During my wall Street days I was shopping at Brooks Brothers on Liberty Plaza and a photographer started to take pictures of me trying on various suits and sports jackets. I returned to my office and there were half a dozen phone calls from the store store manager at Brooks. I called back and Daily News business section wanted to run an article about the Dow hitting 10000 and the Wall Street Bulls were once again spending extravagant sums of money on wardrobes! When the article was published and all my friends from the Bank and Union League club me to give a hard time I explained that I was an equal opportunity man of fashion! My suit was from Brooks,my neck tie was from Hermes,shoes Gucci,shirt and cufflinks Paul Stuart,pocket square and belt strap J Press. Those were the days!!! Now everyone is on zoom calls wearing sweat pants.I always felt welcome at JPress keep on going strong!. Brooks closed at the Americana Mall just recently customers are devastated. If you need seed money to open a new store email me.

Kevin Orourke

I need to check you out. I have been a BB fan for years.

Lowell Linden

I hear you ROBERT W. EMMAUS. I am a 12-14 inch drop…depending. Unfortunately, I missed out on the whole Martin Greenfield and Southwick era. But, just as well, as they wouldn’t fit me anymore. I really like the J.P. hooked vent as well as lower BB lapel notch.

Bopper

Some items from BB are still worth purchasing.

At a wedding two years ago, a former executive at B. Altman was wearing his Navy blazer; he complimented me on mine (I have two).

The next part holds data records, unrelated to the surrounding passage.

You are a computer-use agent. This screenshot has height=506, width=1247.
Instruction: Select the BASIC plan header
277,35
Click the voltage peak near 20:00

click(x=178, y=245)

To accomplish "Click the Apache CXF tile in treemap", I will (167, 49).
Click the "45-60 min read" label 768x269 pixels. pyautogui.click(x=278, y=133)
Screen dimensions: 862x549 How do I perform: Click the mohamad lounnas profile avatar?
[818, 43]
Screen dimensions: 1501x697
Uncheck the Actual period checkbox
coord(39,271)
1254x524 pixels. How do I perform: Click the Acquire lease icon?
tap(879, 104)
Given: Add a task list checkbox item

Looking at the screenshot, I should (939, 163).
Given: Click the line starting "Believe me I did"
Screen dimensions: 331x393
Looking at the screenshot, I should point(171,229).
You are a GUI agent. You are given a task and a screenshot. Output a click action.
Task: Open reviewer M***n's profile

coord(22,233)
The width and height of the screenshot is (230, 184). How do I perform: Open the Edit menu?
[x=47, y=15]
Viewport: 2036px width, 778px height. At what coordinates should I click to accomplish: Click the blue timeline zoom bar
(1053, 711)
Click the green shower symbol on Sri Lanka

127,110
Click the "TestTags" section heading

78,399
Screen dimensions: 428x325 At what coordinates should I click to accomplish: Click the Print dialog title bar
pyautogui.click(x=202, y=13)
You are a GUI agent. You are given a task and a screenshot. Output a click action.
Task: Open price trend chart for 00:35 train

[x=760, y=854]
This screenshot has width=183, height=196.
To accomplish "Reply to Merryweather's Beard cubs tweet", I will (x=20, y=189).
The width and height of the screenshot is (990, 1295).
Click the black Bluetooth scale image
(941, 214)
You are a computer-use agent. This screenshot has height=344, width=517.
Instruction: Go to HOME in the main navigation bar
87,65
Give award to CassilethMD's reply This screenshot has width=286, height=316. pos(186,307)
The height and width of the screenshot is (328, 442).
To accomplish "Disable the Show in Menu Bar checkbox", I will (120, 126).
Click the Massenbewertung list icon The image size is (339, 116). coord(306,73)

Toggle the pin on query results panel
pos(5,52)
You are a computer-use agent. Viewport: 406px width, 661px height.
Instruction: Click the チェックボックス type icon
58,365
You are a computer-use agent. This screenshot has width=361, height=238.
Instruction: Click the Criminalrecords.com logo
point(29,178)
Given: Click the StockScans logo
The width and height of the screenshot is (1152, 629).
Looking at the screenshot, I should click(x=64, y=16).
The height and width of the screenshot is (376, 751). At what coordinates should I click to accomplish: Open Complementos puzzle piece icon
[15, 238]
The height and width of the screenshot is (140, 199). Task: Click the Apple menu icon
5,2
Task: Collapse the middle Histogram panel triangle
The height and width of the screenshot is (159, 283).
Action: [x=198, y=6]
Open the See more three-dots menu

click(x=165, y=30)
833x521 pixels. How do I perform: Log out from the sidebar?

I enjoy wearing the Clark trousers from BB; the crease is sharp and my mother (she’s 95 and grew up in Richmond, Virginia admiring the styles of the fellows from UR) thinks they’re wonderful. She even told one of my younger brothers to buy some.

For shoes I stick with Allen Edmonds; the selection from BB is dreadful.

Eminence Grise

Brooks in its heyday was indeed a colossus, and Richard’s tribute to them speaks of his own graciousness as a competitor. I had a number of suits made to measure at Brooks — the first group were made for BB by Martin Greenfield, and a later batch by Southwick (after Brooks purchased their factory); I prefer the former. Ultimately Brooks was undone by overexpansion as well as a changing market; covid was the nail in the coffin.
With the demise of Brooks, I have found J. Press to be a worthy alternative to the classic Brooks quality and style. Most of Press’s goods are made in U.S.A., whereas it’s almost impossible to find domestically made merchandise in a Brooks store nowadays.